_Work request_:
Word for word, restate the line containing "Click the 'Inappropriate" and all the lines that come after it in the entries below. Include nothing from before it.

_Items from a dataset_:

Segment Open

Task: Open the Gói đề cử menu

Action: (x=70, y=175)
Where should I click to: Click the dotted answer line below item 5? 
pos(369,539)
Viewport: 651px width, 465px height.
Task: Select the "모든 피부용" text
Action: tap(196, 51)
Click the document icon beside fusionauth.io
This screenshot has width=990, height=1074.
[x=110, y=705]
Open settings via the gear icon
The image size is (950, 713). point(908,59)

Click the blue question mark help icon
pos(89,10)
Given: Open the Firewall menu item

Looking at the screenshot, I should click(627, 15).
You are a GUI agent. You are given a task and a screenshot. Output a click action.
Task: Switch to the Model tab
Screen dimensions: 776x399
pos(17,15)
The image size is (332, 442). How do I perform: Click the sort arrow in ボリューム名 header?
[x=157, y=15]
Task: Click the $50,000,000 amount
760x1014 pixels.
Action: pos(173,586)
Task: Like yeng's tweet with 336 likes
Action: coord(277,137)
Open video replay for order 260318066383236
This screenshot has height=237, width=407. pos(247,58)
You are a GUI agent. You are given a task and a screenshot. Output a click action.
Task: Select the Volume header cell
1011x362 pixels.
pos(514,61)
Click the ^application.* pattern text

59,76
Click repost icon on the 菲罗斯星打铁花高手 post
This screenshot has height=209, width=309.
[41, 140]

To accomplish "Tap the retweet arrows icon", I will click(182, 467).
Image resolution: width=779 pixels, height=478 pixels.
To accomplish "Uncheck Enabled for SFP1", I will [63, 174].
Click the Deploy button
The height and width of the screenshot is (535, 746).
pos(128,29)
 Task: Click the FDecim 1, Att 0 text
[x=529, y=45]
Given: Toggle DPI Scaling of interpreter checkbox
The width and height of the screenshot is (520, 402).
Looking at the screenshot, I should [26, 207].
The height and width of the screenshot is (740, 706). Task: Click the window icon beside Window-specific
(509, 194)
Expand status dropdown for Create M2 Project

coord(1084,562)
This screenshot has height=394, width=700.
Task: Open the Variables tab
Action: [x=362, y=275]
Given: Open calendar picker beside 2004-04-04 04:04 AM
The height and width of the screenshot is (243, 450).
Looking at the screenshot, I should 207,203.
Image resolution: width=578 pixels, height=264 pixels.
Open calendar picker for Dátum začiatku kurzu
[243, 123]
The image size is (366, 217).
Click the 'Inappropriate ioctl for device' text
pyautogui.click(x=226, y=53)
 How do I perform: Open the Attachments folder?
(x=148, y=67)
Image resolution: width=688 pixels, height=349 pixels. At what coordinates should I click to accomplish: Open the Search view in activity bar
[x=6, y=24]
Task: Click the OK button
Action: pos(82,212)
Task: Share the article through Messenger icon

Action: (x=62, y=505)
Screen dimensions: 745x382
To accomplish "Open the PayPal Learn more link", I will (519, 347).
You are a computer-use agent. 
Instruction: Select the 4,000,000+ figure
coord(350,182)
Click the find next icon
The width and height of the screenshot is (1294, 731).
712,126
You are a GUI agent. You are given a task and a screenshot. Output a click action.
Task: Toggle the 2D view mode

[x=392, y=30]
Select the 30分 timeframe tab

Segment Closed

_Answer space_:
Click the 'Inappropriate ioctl for device' text
pyautogui.click(x=226, y=53)
 How do I perform: Open the Attachments folder?
(x=148, y=67)
Image resolution: width=688 pixels, height=349 pixels. At what coordinates should I click to accomplish: Open the Search view in activity bar
[x=6, y=24]
Task: Click the OK button
Action: pos(82,212)
Task: Share the article through Messenger icon

Action: (x=62, y=505)
Screen dimensions: 745x382
To accomplish "Open the PayPal Learn more link", I will (519, 347).
You are a computer-use agent. 
Instruction: Select the 4,000,000+ figure
coord(350,182)
Click the find next icon
The width and height of the screenshot is (1294, 731).
712,126
You are a GUI agent. You are given a task and a screenshot. Output a click action.
Task: Toggle the 2D view mode

[x=392, y=30]
Select the 30分 timeframe tab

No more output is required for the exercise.